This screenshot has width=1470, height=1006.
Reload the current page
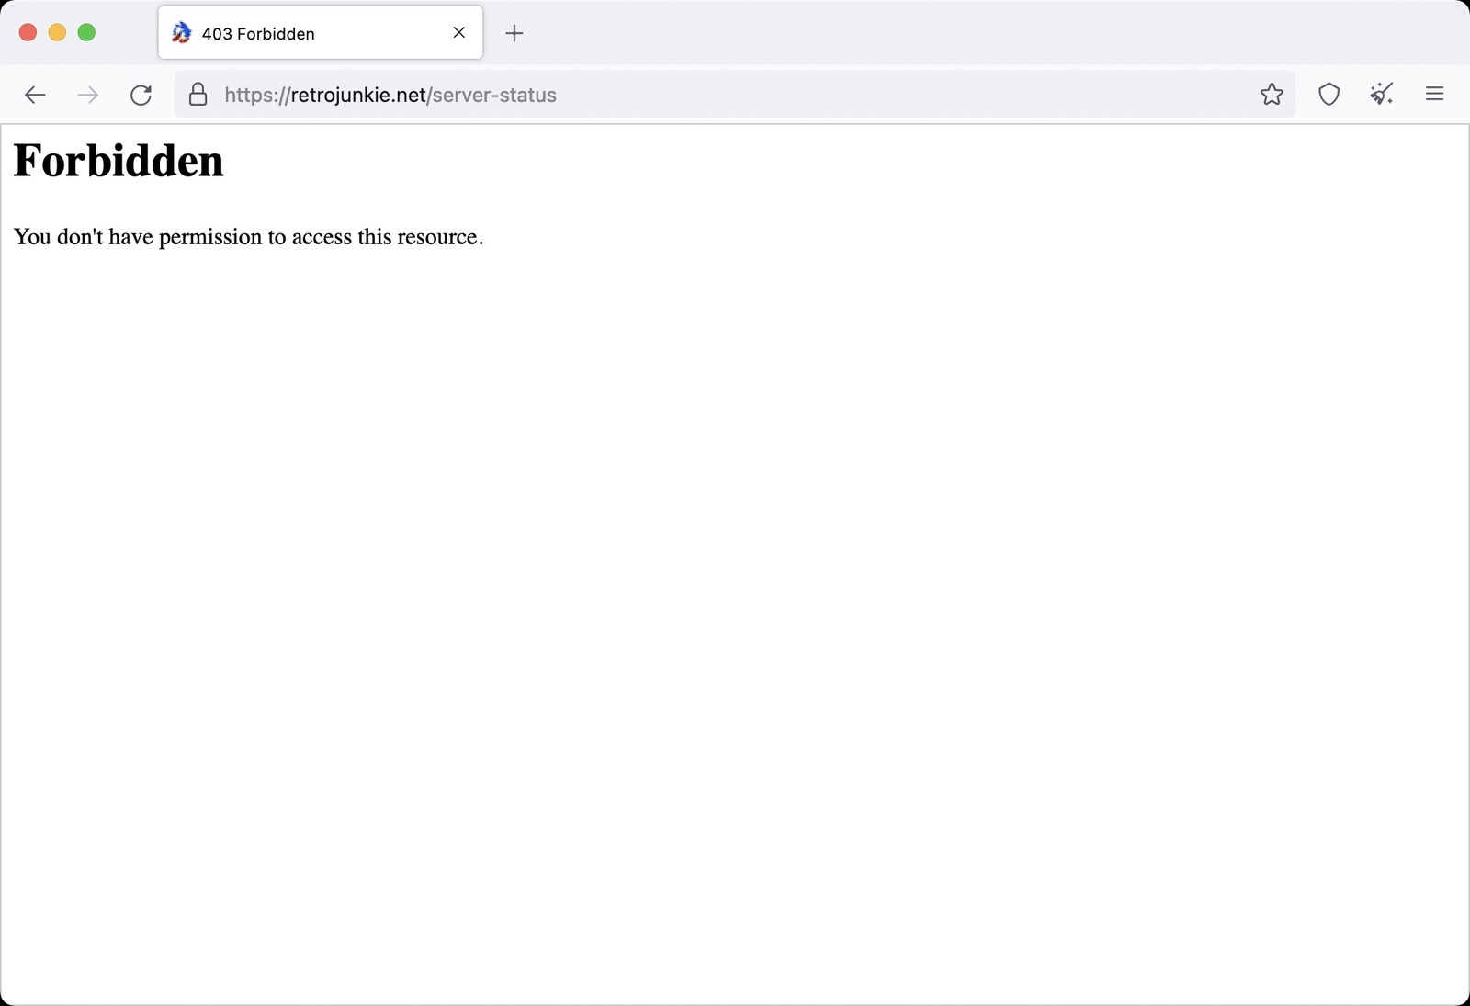click(141, 95)
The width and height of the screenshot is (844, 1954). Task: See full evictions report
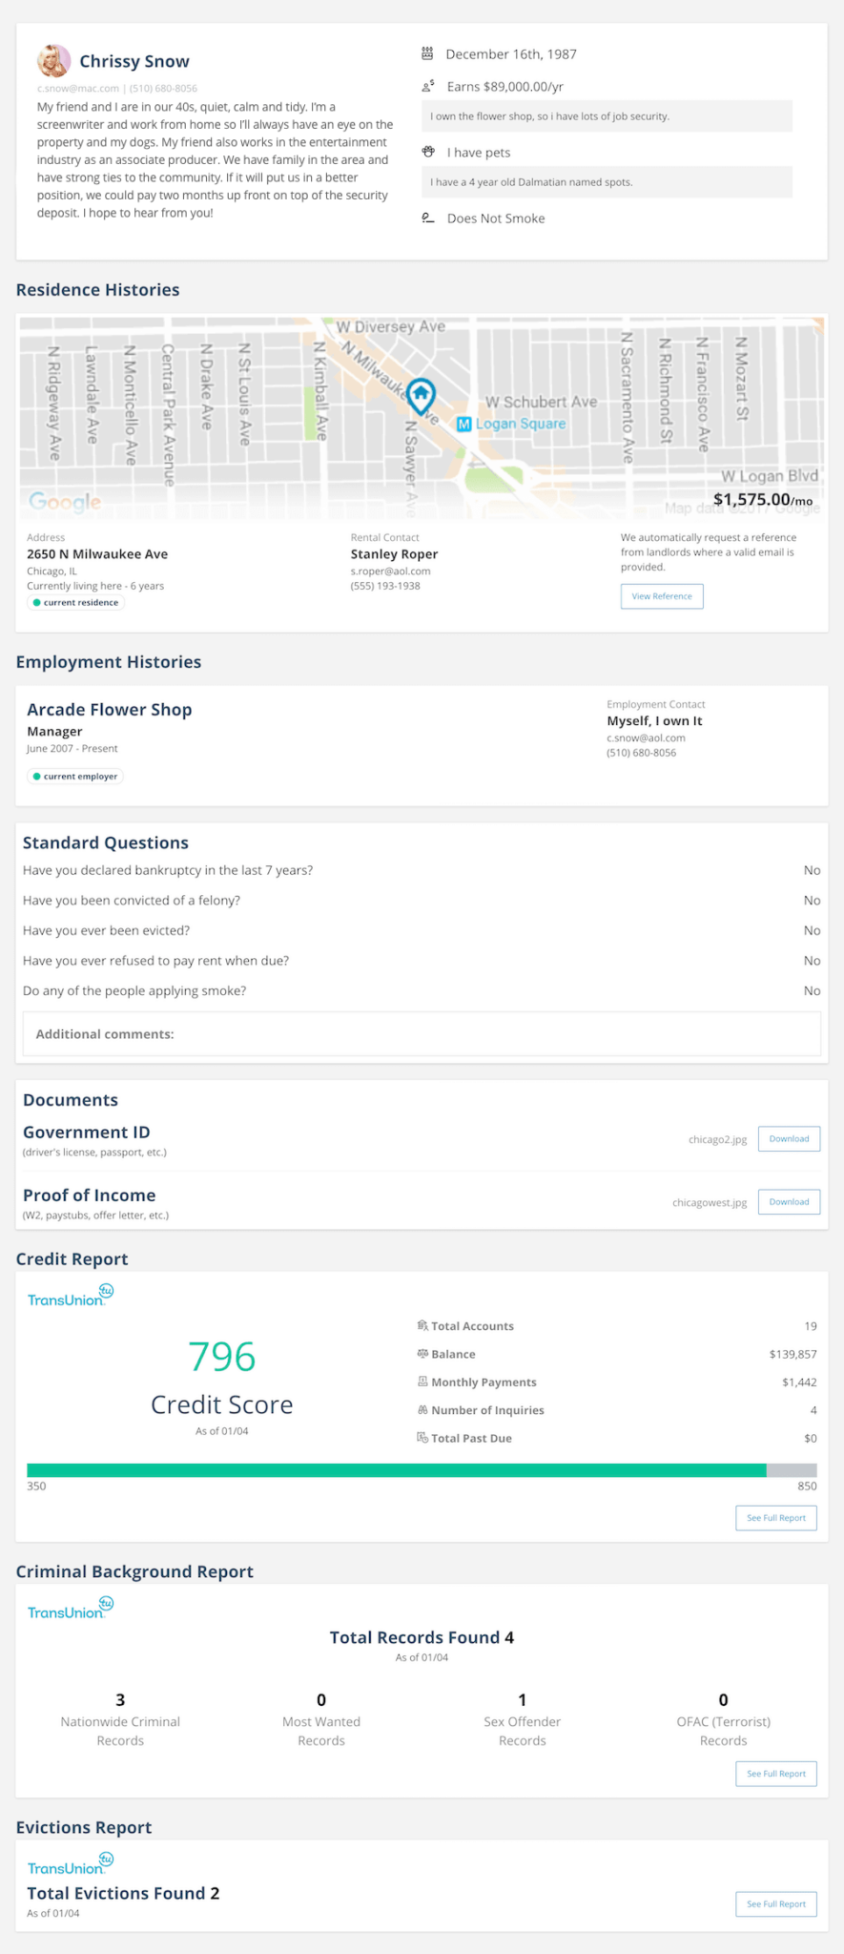[x=776, y=1903]
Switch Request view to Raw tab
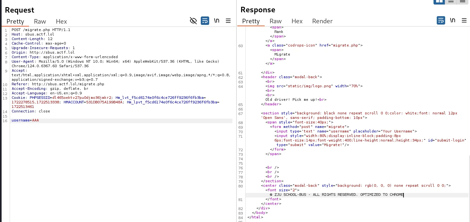The image size is (470, 222). [40, 21]
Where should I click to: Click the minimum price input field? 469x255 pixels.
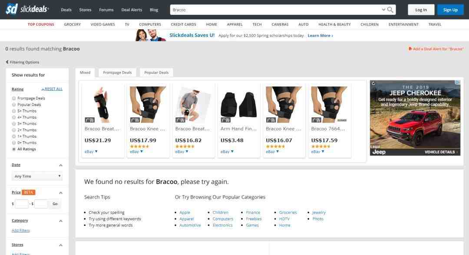(22, 204)
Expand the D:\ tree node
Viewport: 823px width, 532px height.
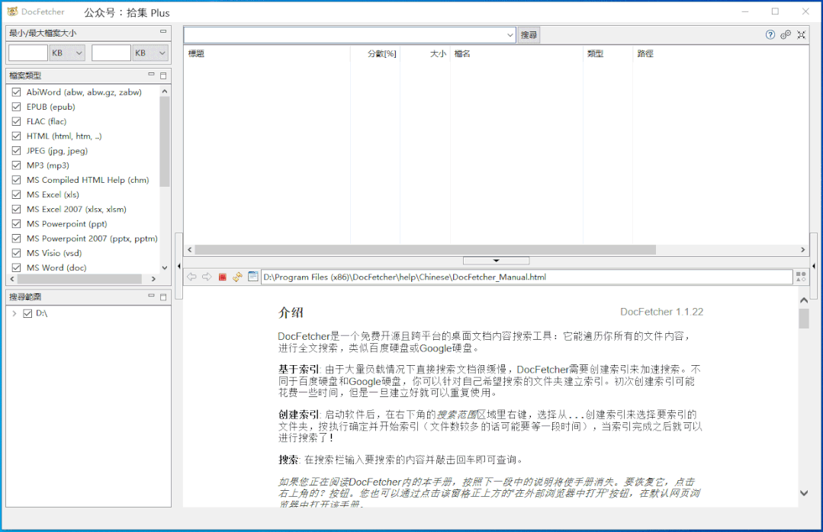[x=14, y=313]
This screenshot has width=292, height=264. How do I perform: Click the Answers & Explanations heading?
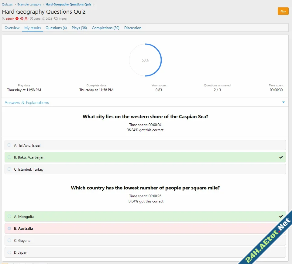pyautogui.click(x=27, y=103)
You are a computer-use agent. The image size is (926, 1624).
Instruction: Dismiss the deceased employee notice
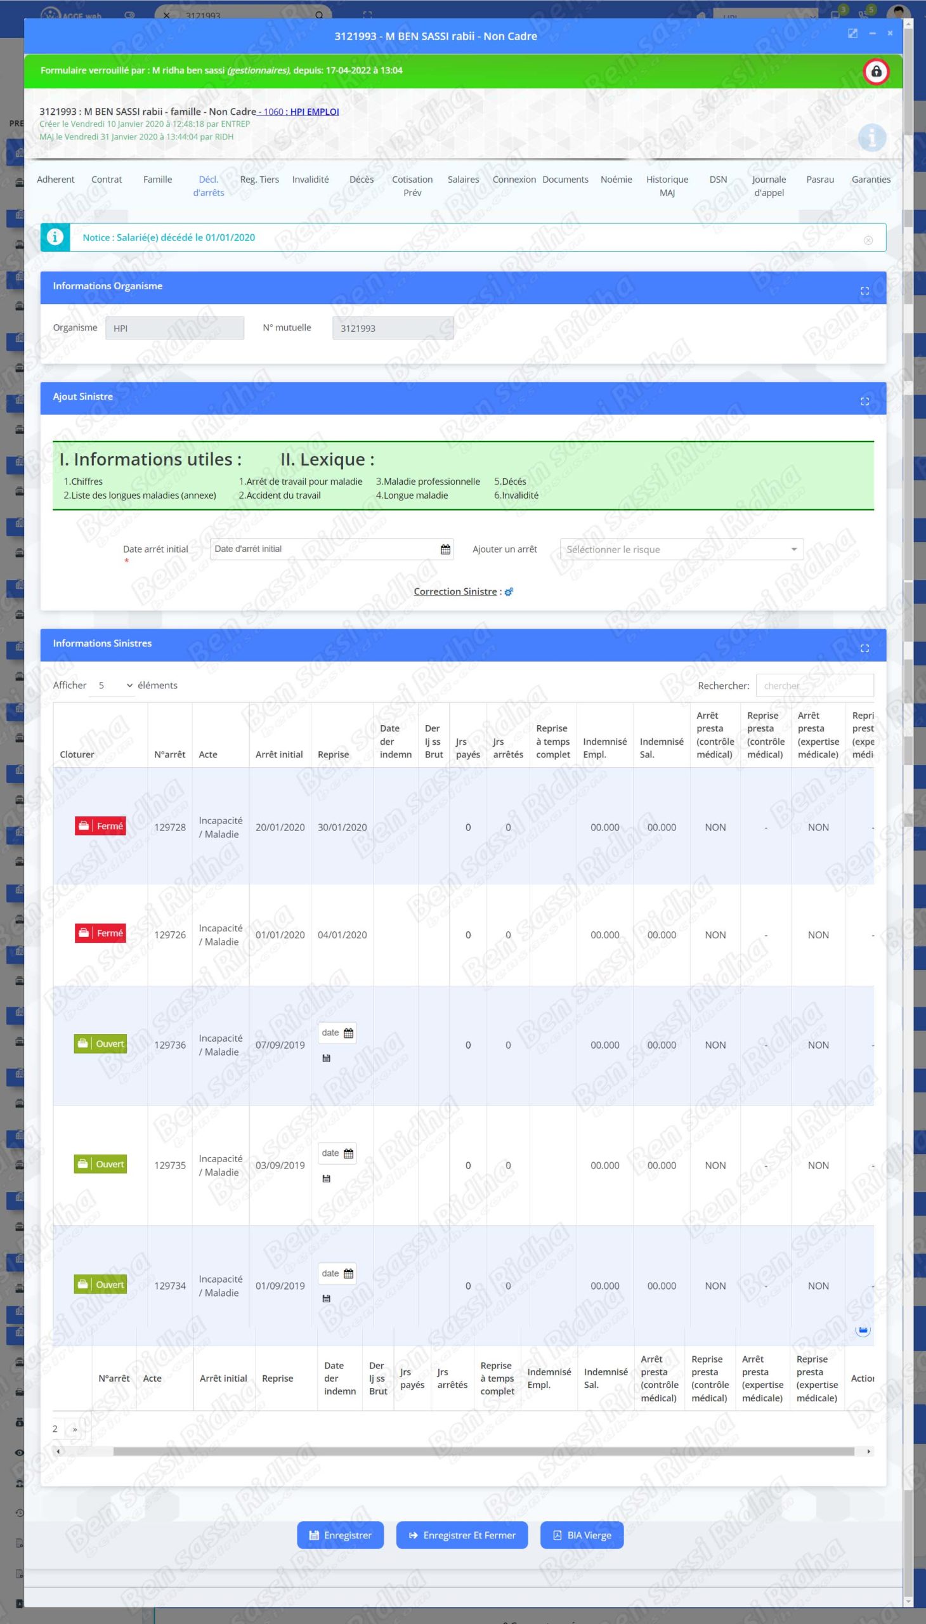click(x=868, y=240)
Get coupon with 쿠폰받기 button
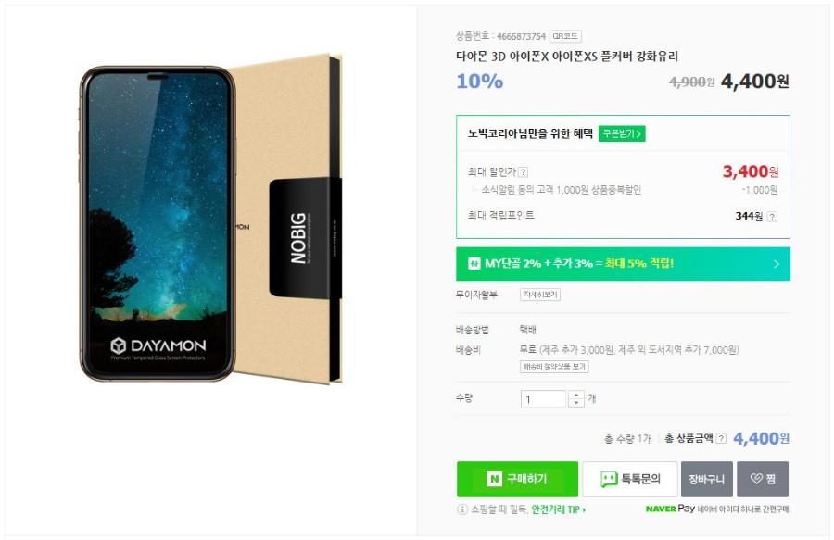Image resolution: width=834 pixels, height=540 pixels. pyautogui.click(x=621, y=133)
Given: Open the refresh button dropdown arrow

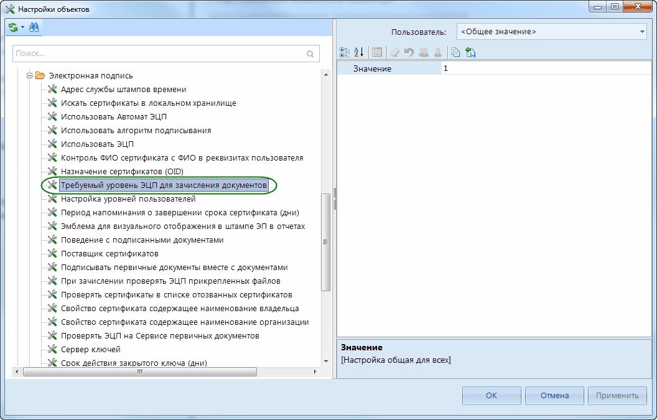Looking at the screenshot, I should 22,27.
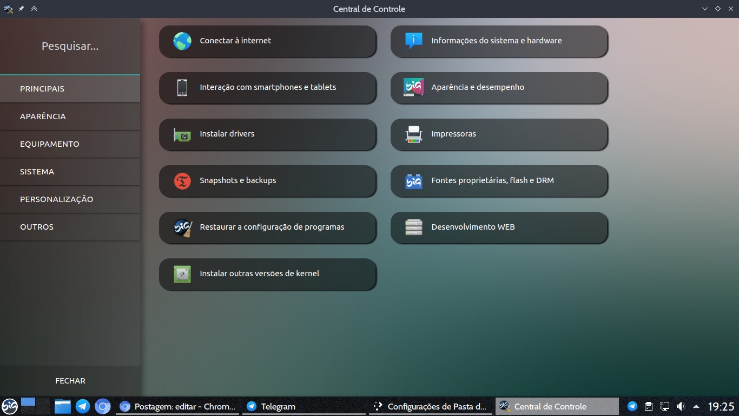Expand hidden system tray icons arrow
The height and width of the screenshot is (416, 739).
click(x=697, y=406)
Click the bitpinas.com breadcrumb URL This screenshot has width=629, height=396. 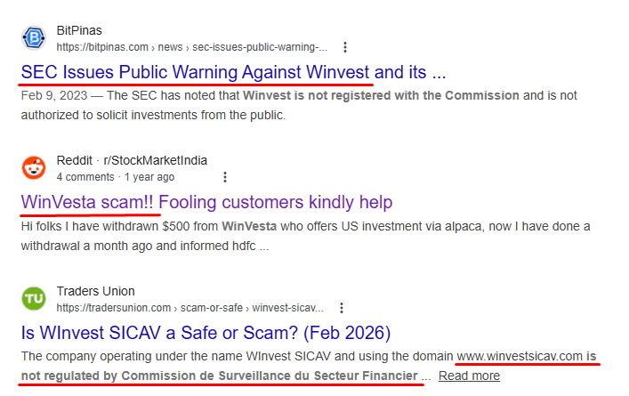(192, 47)
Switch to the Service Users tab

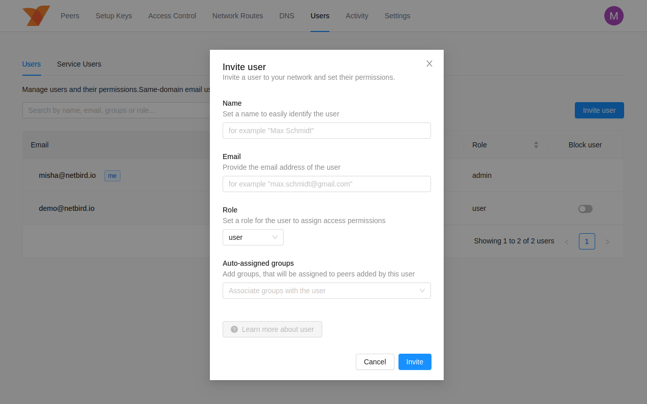pos(79,64)
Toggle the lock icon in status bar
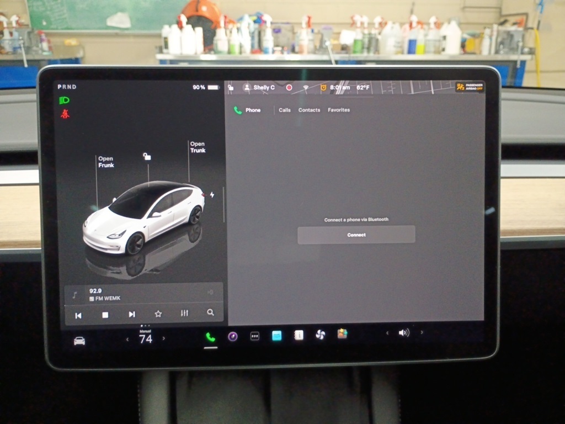565x424 pixels. pyautogui.click(x=231, y=87)
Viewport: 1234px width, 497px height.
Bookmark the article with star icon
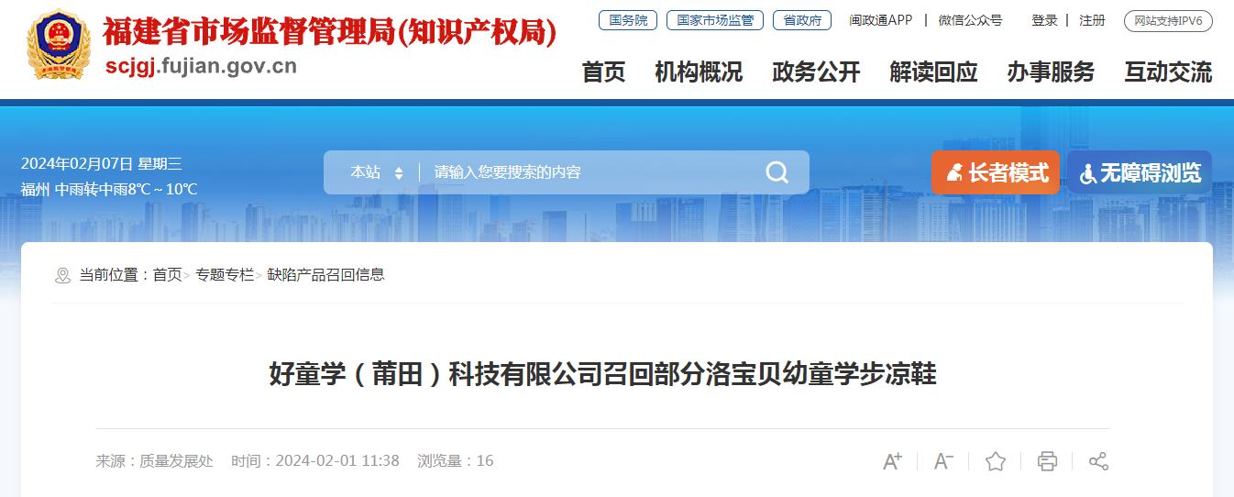996,461
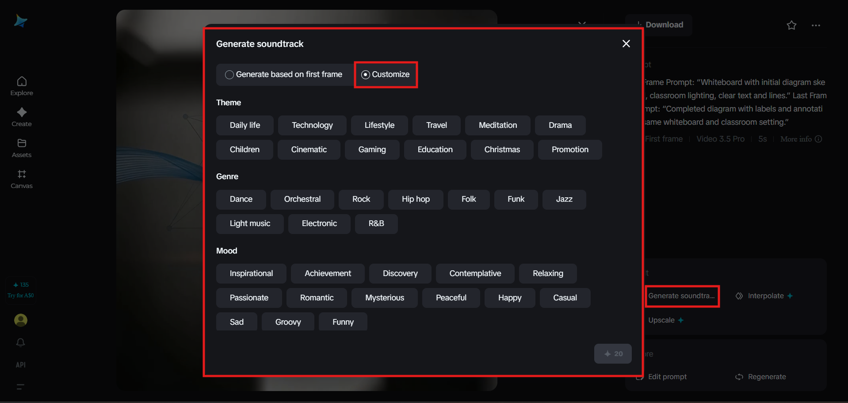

▶ **What the task requires**
Exactly the lines from the one holding "Viewport: 1234px width, 497px height." through the last line of the entries, both included, are to be duplicated; leave the pictures out.

▶ **Response**
Viewport: 1234px width, 497px height.
Bookmark the article with star icon
996,461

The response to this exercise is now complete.